Rover executives want to add a few more samples to their collection before dropping the backup cache. Next week they plan to drill at a location called Enchanted Lake, which has the potential to deliver the finest granular delta rock of all. Soon after, the rover will collect a sample of wind-deposited soil, which “integrates” information from all over Mars, said Katie Stack Morgan, the mission’s deputy project scientist at NASA’s Jet Propulsion Laboratory. “We could get a truly global sample of the fine-grained dust circulating on Mars.” The team also wants the cache to contain a tube containing only air, an important resource for those studying the Martian atmosphere.
Once the rover team has completed its cache and NASA has approved the plan, a small arm under the rover will begin to discharge the sample tubes. It won’t make them fall in a heap. Instead, the rover will spend about 2 months depositing them one at a time, several meters apart, in a flat part of the crater. “It’s like a billiard table,” said Meenakshi Wadhwa, MSR’s chief scientist at Arizona State University, Tempe. “It’s as good as it gets when it comes to a place to land a monster retrieval mission.”

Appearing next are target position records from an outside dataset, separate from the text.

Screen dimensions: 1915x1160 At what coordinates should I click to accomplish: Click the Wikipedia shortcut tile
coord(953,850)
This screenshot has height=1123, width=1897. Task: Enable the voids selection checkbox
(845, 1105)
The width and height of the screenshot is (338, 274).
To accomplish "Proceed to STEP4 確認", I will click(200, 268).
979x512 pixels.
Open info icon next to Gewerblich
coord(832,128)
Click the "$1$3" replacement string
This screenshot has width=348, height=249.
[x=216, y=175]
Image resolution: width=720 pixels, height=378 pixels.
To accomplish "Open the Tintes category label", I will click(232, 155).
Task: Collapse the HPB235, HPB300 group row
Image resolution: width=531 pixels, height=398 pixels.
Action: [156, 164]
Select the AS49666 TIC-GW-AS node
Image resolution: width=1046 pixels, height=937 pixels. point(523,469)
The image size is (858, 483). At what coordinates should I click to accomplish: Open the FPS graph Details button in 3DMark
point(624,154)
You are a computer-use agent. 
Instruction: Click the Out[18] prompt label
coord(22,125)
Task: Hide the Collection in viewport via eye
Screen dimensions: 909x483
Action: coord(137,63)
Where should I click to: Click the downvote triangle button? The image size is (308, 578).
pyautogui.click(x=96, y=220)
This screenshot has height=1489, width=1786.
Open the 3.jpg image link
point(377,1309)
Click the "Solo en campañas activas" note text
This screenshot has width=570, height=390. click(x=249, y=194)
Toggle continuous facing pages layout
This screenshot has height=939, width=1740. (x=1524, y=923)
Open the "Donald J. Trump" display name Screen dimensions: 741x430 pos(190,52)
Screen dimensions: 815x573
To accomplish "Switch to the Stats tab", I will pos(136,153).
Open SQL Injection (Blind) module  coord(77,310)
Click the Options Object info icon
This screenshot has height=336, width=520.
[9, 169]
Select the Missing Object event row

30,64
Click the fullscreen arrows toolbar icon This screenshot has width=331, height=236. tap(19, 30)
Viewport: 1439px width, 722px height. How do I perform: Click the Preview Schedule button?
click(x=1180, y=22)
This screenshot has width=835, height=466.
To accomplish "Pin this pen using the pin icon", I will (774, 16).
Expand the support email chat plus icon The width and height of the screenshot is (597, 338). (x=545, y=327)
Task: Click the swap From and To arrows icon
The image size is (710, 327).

Current plans call for a pair of autonomous helicopters, like the one from Perseverance last year, to collect individual samples and deliver them to the 3-foot-tall rocket that will launch them into orbit. Farley says he’s not worried about finding the tubes. “We’ll know to within an inch or so where they are.”
Of course, if the rover stays healthy, the backup cache will never reach Earth. But psychologically, the cache will be an incentive to continue with the rest of the expensive, risky MSR scheme and an incentive to make sure it runs flawlessly. “When we put that cache, we’ll send a message,” Bosak says, “that this is a set of samples that can be returned.”